The "good work reward" that is given by the assessee to some employees on the recommendation of senior officers of the assessee does not fall in any one of these above categories.

37. For the purpose of section 36(1)(ii) of the Act, it has been held by this Court in CIT v. Kelvinator India Ltd. [IT Case No. 266 of 1983, decided on July 23, 1987] that bonus is related only to the profit that a company makes and is not relatable to production incentive.

38. The Revenue had challenged the decision of this court by filing a special leave petition in the Supreme Court in [1988] 171 ITR (St.) 256. The special leave petition was dismissed by the Supreme Court on May 11, 1988, thereby, in a sense affirming the view taken by this court that production incentive paid to an employee was not bonus and therefore, is not covered under the provisions of section 36(1)(ii) of the Act.

39. In so far as the present case is concerned, there is nothing to suggest that the good work reward given by the assessee to its employees has any relation to the profits that the assessee may or may not make. It appears from the order of the Tribunal that it has relation to the good work that is done by the employee during the course of his employment and that at the end of the financial year on the recommendation of a senior officer of the assessee, the reward is given to the employee. Consequently, the "good work reward" cannot fall within the ambit of section 36(1)(ii) of the Act as contended by the Revenue.

40. In CIT vs. Autopins (India) [1991] 192 ITR 161, a Division Bench of this court had occasion to consider payment of various kinds of bonus such as production bonus, attendance bonus and incentive bonus and whether they were within the contemplation of the Payment of Bonus Act, 1965. It was held that such types of bonus as well as ex gratia payment would not fall within the provisions of section 36(1)(ii) of the Act and that they were payments allowable as revenue expenditure having been incurred for the purpose of business expediency. These payments were not of the type contemplated by the Payment of Bonus Act. It was held that it was an ex gratia payment or some sort of reward 5 ITA No.9/Del./2013 given to an employee for the good work done by him and would therefore, fall within the category of expenditure incurred for the purpose of business expediency and for improving the working of the assessee. Therefore, it would not fall within the meaning of section 36(1)(ii) of the Act but would fall within the ambit of section 37 of the Act. Accordingly, the third question is answered in the affirmative, in favour of the assessee and against the Revenue and it is held that the "good work reward" is allowable as business expenditure under section 37(1) of the Act."

As held by Hon'ble High Court, such expenditure paid for good work reward is allowable as business expenditure u/s 37 (1) of the Act, therefore, we allow the grounds taken by the assessee.

7. In the result, the appeal of the assessee stands allowed.

Order pronounced in open court on this 31ST day of October, 2014.

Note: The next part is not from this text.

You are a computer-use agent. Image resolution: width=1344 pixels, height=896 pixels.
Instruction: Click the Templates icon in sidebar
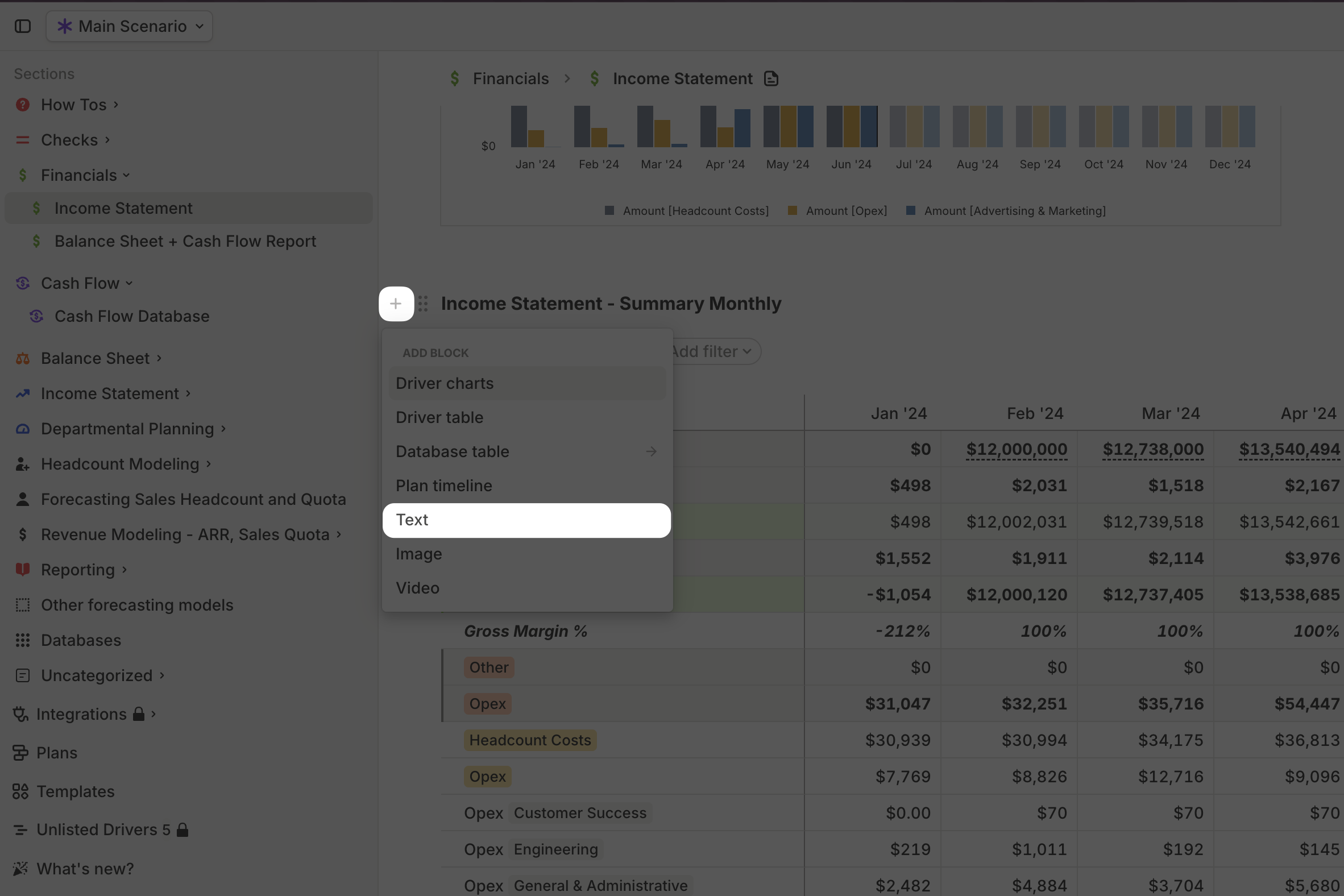tap(20, 791)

                  SD/-                                         SD/-
            (I.C. SUDHIR)                                (B.C. MEENA)
          JUDICIAL MEMBER                            ACCOUNTANT MEMBER

Dated : the 31ST day of October, 2014
TS

Copy forwarded to:
     1.Appellant
     2.Respondent
     3.CIT
     4.CIT-XI, New Delhi.
     5.CIT(ITAT), New Delhi.
                                                                      AR, ITAT
                                                                    NEW DELHI.